Un líder solvente
Lunes, 29 de Octubre del 2012 Por Redacción
Juan Manuel Bethencourt:
El Tenerife ganó ayer, con solidez aunque también con apuros, un encuentro muy útil para medir el nivel real de nuestro equipo en esta Liga. El partido ante el Avilés Industrial se resolvió en diez minutos de pájara del conjunto visitante, que vio trastocada su estrategia defensiva por la lesión de uno de sus tres centrales, el holandés Jeffrey.
Hasta entonces el Avilés había mandado con cierta comodidad sobre el césped del Heliodoro, no muy superior pero sí más entero y dominador que un Tenerife un tanto acomplejado. Con la incorporación de un defensa muy inexperto el equipo de Álvaro Cervera vio la ocasión de hacer sangre, cosa que hizo con una acción de raza de Jesús Álvaro, un lateral del que se puede tirar cuando hace falta, o sea, siempre que Raúl Llorente cause baja por sanción o lesión. El carrilero de Icod le hizo un ovillo al zaguero rival y luego, ganada ya la línea de fondo, le puso un centro cortito al pie de Aridane, que definió con maestría. Muestra el grancanario algunos recursos que llaman al entusiasmo, y que nos dicen que no sería descabellado apostar por él en una categoría superior, pues a su formidable físico añade cierta sutileza en acciones complicadas; el toque suave con el exterior, adelantándose a la salida del portero y metiendo el cuero por el palo corto, fue en este caso el método empleado por Aridane para sentenciar tres puntos más para el Tenerife. Dicho esto, queda en veremos la sentencia que esperábamos contemplar ayer, la de que el Tenerife es de largo el mejor equipo del Grupo I de Segunda División B.
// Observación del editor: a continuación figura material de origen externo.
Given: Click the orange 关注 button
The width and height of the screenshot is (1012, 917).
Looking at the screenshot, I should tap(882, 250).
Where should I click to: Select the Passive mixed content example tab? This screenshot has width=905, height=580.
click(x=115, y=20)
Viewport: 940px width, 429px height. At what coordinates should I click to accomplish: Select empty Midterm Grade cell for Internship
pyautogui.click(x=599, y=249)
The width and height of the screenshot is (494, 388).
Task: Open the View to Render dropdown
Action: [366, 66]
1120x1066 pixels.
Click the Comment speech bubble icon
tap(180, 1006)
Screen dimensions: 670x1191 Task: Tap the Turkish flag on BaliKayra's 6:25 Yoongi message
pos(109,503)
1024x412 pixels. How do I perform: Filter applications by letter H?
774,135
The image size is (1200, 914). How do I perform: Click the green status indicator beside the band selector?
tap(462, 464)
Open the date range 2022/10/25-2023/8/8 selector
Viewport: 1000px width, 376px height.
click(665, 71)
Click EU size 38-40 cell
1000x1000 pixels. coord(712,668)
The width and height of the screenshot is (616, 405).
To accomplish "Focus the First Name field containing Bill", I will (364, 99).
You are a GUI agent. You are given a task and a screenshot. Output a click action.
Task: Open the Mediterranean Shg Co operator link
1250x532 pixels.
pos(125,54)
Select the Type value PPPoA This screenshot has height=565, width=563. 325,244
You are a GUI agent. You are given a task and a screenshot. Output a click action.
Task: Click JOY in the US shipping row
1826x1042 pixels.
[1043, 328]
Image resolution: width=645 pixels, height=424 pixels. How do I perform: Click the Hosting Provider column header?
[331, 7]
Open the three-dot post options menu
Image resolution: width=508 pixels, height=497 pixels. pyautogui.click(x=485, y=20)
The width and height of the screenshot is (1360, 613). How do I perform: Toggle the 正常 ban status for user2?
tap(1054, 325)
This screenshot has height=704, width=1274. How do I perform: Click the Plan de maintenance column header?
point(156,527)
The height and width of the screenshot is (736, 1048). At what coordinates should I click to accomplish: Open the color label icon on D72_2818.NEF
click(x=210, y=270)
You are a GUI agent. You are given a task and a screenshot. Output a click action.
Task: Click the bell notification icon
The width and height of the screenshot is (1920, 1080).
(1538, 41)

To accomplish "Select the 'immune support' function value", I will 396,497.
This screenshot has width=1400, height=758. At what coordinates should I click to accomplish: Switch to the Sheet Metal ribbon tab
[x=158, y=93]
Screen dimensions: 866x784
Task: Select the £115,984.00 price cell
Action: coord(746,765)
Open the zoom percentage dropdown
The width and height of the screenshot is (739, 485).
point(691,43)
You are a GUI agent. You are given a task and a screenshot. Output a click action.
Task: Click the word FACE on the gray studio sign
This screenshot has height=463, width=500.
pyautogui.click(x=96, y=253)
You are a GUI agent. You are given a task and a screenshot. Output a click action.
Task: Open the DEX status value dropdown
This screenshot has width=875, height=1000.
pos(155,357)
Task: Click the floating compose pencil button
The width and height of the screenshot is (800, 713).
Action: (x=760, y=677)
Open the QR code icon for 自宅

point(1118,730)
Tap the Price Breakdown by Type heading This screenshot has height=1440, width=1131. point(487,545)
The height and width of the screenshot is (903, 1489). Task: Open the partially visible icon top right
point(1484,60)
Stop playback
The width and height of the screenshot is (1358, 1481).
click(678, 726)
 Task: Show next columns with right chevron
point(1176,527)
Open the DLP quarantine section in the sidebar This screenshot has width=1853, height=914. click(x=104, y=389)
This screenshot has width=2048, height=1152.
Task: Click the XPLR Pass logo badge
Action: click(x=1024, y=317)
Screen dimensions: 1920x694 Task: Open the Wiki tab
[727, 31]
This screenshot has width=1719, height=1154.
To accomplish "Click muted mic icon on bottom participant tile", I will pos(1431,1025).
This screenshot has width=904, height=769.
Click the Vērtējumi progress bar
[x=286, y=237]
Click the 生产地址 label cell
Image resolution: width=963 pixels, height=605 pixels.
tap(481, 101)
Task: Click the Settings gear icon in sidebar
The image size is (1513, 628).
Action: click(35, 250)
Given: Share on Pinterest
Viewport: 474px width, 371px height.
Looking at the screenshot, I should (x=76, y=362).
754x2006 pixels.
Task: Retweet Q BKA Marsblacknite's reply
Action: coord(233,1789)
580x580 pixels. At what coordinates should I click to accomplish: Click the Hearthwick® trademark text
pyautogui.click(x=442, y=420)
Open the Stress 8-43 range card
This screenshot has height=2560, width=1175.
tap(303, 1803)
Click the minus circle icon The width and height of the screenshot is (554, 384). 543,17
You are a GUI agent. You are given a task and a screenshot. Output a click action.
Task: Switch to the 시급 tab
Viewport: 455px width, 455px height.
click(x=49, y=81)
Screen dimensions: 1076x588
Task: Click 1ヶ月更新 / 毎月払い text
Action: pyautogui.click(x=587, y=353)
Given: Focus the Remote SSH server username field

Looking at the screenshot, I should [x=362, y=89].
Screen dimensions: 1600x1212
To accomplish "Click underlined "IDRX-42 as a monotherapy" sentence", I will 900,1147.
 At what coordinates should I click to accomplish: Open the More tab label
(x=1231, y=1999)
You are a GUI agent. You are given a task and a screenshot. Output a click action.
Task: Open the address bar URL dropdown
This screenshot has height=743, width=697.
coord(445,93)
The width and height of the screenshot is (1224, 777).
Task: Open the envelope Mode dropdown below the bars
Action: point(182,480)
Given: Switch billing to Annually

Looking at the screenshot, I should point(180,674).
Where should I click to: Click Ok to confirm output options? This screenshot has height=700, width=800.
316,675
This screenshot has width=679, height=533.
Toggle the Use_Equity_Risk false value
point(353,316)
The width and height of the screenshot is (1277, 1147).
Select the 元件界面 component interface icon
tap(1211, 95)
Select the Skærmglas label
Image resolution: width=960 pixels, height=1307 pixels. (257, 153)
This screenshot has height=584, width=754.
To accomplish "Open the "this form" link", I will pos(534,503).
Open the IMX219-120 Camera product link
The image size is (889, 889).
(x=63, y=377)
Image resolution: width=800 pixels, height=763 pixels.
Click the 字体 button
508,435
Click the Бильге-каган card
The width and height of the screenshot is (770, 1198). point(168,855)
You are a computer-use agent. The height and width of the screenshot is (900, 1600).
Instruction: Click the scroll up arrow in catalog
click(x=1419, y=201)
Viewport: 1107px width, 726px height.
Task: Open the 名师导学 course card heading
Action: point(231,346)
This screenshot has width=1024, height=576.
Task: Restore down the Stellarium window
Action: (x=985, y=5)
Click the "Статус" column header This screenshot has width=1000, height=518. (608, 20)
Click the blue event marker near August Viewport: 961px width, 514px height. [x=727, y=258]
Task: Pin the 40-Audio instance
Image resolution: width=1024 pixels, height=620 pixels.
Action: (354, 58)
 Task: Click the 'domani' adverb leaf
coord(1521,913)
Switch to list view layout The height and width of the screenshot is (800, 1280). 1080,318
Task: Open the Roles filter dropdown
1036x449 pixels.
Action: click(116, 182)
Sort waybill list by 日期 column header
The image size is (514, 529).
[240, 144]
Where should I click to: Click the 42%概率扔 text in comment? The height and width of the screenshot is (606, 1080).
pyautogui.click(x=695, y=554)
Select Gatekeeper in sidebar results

Lo es, porque así lo dice la clasificación, pero hay que admitir que el rival de ayer no fue inferior y que vino para recordarnos que el camino aún será largo si queremos amarrar la primera plaza y ganar con ello la doble opción de ascenso a la división de plata. De hecho el Avilés tuvo su opción para cambiar el partido, con el penalti inexistente que el colegiado señaló a poco de comenzar la segunda mitad. Apareció Sergio Aragoneses para conjurar el peligro, con la venia de un lanzador muy apocado que lanzó flojo y raso a la derecha del cancerbero, que sólo tuvo que estirarse y reaccionar, en el segundo esfuerzo, al rechace que dejó en los pies de otro atacante avilesino que mandó el balón al lateral de la red. Los visitantes quisieron hacerse dueños del cuero y lo lograron por momentos, aunque sin resultado tangible alguno, pues las mejores ocasiones en la última media hora fueron para el Tenerife. De nuevo a Suso le faltó temple para marcar un gol que sirviera de rúbrica a su excelente actuación por la banda derecha. Cervera tuvo que trastocar su defensa por la lesión muscular de Jesús, cosa que hizo con un astuto movimiento: Moyano al lateral zurdo, David Medina retrasado a la derecha e incorporación de Yeray como refresco para el medio campo. El canterano demostró, en los minutos de que dispuso, que tiene sitio en este equipo, un lugar que aún busca el eléctrico Nico, una incógnita de futbolista en la medida que en su caso es mucho más lo que se intuye que lo que ofrece de verdad sobre el verde. Es una pena, pues siempre se agradece la presencia de un jugador capaz de cambiar el ritmo del partido cuando vienen mal dadas o toca sentenciar al rival. Dio igual ayer porque hay que admitir que el Tenerife manejó su corta renta con mucha solvencia, de hecho pasó unos últimos minutos plácidos, perdiendo tiempo en el campo rival y ganando de nuevo el aplauso de una afición que ayer vio a su equipo mojarse, sobre el césped y bajo la lluvia, para sacar tres puntos más y consolidar un liderato que ya no queremos soltar.